对于支持Spring Cloud服务插件来说,其主要参数包含集群中的pod_cidrs以及provider_port_number。
- pod_cidrs:ACK或ASK集群的Pod CIDR。您可以登录容器服务管理控制台,在集群信息页面的基本信息 页签下查看Pod CIDR。若容器网络插件采用Terway ,您可以在集群信息页面的集群资源页签查看Pod虚拟交换机对应的CIDR进行配置。该参数为必填,默认值仅为一个示例值。
- provider_port_number:provider的服务端口,在集群中部署了多个provider、各自有不同的服务端口时,可以配置多个插件实例、或者不配置此参数。
例如可以使用如下参数填写:
provider_port_number: '20881' # provider为20881端口 pod_cidrs: - 10.0.0.0/16 # 集群中pod cidr、或者集群交换机cidr(在使用terway的情况下)
3.3 步骤3:检查应用已经接入网格
可通过port-forward方式获取应用访问地址
kubectl port-forward -n dubbo-demo deployment/shop-frontend 8080:8080
浏览器访问localhost:8080,使用任意字符充当用户名和密码登录。
由于此示例还没完全适配Triple协议,应用会产生报错,但通过frontend服务的istio-proxy可以看到访问日志:
kubectl -n dubbo-demo logs deploy/shop-frontend -c istio-proxy ... {"authority_for":"shop-detail.dubbo-demo.svc.cluster.local:20885","bytes_received":"69","bytes_sent":"0","downstream_local_address":"10.0.239.181:20885","downstream_remote_address":"10.0.239.165:35638","duration":"31","istio_policy_status":"-","method":"POST","path":"/org.apache.dubbo.metadata.MetadataService/getMetadataInfo","protocol":"HTTP/2","request_id":"240aaced-a67d-4b10-a252-a738f67b346d","requested_server_name":"-","response_code":"200","response_flags":"URX","route_name":"default","start_time":"2024-07-15T08:21:29.620Z","trace_id":"-","upstream_cluster":"outbound|20885||shop-detail.dubbo-demo.svc.cluster.local","upstream_host":"10.0.239.169:20885","upstream_local_address":"10.0.239.165:52506","upstream_response_time":"31","upstream_service_time":"31","upstream_transport_failure_reason":"-","user_agent":"-","x_forwarded_for":"-"}
可以看到类似上述的日志,和最佳实践场景中的访问日志一样,可以看到请求以及路由目标的k8s Service都已经被服务网格正确识别。

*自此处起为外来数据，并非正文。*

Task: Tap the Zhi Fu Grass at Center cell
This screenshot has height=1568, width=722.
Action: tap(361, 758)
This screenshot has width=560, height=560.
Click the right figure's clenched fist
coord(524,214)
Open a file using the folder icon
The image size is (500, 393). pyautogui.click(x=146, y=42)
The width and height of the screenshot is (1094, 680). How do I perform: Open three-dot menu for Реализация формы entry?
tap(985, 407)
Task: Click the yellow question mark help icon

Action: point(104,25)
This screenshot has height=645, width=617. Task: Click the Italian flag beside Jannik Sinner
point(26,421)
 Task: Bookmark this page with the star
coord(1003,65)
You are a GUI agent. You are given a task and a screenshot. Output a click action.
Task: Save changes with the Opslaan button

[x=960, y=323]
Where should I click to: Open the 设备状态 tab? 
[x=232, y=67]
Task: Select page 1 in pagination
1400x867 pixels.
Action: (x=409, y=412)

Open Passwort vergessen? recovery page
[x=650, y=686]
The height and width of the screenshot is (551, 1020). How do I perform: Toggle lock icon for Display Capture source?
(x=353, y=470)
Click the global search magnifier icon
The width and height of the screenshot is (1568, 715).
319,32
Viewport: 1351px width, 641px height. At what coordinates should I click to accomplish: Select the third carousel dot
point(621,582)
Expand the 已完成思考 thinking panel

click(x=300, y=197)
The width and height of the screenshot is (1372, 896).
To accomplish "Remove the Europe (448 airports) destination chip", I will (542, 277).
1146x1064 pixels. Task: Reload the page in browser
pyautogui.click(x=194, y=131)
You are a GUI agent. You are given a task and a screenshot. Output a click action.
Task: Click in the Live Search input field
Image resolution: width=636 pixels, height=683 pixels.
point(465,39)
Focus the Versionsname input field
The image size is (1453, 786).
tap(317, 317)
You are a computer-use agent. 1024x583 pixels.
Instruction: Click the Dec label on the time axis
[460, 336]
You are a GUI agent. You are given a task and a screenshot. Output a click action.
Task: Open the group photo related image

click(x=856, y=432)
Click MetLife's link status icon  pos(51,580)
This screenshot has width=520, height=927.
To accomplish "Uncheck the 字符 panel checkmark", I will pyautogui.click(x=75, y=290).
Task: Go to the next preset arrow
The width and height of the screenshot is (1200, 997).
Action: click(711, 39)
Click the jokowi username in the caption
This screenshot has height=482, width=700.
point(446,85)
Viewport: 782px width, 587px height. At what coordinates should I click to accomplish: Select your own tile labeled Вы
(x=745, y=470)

如果关掉插件,再次访问时,则会看到类似这样的访问日志
kubectl -n dubbo-demo logs deploy/shop-frontend -c istio-proxy ... {"authority_for":"10.0.239.163:20884","bytes_received":"65","bytes_sent":"0","downstream_local_address":"10.0.239.163:20884","downstream_remote_address":"10.0.239.165:56152","duration":"2","istio_policy_status":"-","method":"POST","path":"/org.apache.dubbo.samples.UserService/login","protocol":"HTTP/2","request_id":"1560b7ef-e9f6-4ddf-883b-e4f56d8753db","requested_server_name":"-","response_code":"200","response_flags":"-","route_name":"allow_any","start_time":"2024-07-15T08:30:02.068Z","trace_id":"-","upstream_cluster":"PassthroughCluster","upstream_host":"10.0.239.163:20884","upstream_local_address":"10.0.239.165:56166","upstream_response_time":"2","upstream_service_time":"2","upstream_transport_failure_reason":"-","user_agent":"-","x_forwarded_for":"-"
可以看到upstream_cluster字段为PassthroughCluster。此时服务网格无法将被调用服务识别为被注册在服务网格内的k8s服务,应用也将无法使用服务网格的云原生能力。
注:
上述场景应该只作为过渡方案来使用,最终我们仍然建议您过渡到Dubbo社区提供的最佳实践方案来为Dubbo应用接入服务网格,以避免任何未来可能发生的不兼容或错误。
4. 小结
本文主要就Dubbo应用如何接入服务网格、获得各项云原生能力进行了探讨,并提出了最佳实践以及过渡两种实践场景。我们首先推荐您使用Dubbo社区提供的最佳实践场景来接入服务网格,在必要时可以通过过渡方案来向最佳实践方案逐步实现过渡。